* Instructions:
[1] Duplicate the part of the forum thread on clustering Tomcat from "I will say that" up to and including "on JAMF Nation.".
[2] In the forum thread on clustering Tomcat, why does the first poster want to export the Tomcat certificate and key pair? Explain in one to three sentences.

* Document section:
·····

JSS Tomcat Clustering Documentation?

dgreening
Valued Contributor II

I am working on clustering our two JSS test servers behind one of our load balancers, and have found the official JAMF documentation to be extremely sparse at best. Does anyone have a good "soup to nuts" set of documentation on the procedure for clustering Tomcat? What I am having trouble with in particular is exporting the Tomcat certificate and key pair so that I can send it to the staff member who is responsible for our load balancers.

I will say that it is pretty frustrating that the more advanced Casper functionality is not documented as well as more routine tasks. I understand that JAMF makes money off of engineering engagements and the CJA cert process, however, it would be nice to have more technical documentation on items such as clustering publicly available on JAMF Nation.

Thoughts?

27 REPLIES 27

psliequ
Contributor III

You could instead just create your own SSL cert from scratch in whatever format the load balancer needs, one that matches the hostname of the JSS URL you're using. You then pass the unencrypted traffic to the clusters.

·····

* Material shown:

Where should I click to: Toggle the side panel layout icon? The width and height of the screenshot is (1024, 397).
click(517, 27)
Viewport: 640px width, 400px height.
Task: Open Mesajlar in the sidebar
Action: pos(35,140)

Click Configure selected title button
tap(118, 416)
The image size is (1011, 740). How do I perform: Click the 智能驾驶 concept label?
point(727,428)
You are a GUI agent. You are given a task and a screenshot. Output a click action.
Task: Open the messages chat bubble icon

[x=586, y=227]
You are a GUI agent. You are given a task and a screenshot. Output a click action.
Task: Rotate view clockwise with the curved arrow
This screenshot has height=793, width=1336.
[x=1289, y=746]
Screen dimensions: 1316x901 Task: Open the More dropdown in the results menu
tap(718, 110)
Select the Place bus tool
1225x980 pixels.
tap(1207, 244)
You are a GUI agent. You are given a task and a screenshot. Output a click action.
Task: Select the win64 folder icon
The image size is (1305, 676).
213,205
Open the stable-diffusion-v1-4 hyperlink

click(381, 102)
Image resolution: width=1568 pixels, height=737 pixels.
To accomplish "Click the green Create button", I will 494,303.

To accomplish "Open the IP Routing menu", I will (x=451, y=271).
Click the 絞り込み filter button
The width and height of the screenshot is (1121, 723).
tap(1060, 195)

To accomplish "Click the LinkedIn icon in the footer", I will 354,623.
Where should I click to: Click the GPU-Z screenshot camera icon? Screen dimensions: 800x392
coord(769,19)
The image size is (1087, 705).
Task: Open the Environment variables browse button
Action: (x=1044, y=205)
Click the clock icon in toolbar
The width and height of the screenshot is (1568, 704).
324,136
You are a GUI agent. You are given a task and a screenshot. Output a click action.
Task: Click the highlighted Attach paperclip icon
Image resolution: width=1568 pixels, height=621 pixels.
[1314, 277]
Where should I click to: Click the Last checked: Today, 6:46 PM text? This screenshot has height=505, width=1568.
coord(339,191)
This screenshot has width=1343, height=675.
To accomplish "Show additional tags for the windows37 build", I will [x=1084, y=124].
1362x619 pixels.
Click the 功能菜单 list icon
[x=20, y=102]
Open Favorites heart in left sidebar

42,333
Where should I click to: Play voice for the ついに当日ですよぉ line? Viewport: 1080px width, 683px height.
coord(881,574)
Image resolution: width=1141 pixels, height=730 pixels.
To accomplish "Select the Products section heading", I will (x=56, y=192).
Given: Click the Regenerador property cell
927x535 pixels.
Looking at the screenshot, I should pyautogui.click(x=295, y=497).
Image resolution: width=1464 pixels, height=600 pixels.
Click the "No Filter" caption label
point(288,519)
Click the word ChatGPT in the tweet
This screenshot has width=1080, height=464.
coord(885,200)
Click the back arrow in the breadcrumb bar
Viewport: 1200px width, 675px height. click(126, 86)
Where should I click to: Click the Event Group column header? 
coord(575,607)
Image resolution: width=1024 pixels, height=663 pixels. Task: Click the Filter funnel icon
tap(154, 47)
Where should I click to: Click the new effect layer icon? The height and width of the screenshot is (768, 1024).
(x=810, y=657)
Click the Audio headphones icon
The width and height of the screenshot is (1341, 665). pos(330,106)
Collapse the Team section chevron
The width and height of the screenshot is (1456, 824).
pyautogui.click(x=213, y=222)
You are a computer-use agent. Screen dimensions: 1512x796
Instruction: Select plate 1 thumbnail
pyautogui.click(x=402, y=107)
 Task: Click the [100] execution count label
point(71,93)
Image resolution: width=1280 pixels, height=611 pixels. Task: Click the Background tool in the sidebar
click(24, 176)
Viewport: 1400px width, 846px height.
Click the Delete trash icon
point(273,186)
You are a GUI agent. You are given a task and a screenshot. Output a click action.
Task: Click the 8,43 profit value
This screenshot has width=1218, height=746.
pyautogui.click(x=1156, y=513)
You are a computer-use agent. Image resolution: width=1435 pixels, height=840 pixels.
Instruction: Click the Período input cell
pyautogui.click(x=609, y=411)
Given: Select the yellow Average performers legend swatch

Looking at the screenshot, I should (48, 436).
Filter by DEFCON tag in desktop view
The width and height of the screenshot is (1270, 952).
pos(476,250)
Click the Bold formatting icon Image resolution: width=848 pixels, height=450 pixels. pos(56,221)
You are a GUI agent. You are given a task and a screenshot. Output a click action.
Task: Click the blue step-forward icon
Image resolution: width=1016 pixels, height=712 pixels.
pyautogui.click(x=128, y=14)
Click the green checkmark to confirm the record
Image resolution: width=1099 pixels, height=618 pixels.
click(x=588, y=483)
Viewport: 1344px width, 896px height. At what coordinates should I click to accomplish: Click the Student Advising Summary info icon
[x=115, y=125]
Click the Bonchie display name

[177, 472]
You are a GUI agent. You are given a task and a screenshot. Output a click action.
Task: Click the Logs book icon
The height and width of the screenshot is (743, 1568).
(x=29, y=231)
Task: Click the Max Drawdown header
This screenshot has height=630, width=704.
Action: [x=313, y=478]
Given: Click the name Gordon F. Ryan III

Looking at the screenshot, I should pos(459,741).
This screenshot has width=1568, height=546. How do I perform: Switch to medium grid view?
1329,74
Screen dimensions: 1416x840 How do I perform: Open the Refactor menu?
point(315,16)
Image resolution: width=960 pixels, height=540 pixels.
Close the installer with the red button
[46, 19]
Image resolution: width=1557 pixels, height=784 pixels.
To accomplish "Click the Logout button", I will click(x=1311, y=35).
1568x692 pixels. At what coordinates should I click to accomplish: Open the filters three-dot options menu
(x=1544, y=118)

·····

* Results for each task:
[1]
I will say that it is pretty frustrating that the more advanced Casper functionality is not documented as well as more routine tasks. I understand that JAMF makes money off of engineering engagements and the CJA cert process, however, it would be nice to have more technical documentation on items such as clustering publicly available on JAMF Nation.

[2] The poster wants to send the certificate and key pair to the staff member who is responsible for their load balancers. They are clustering their two JSS test servers behind one of those load balancers.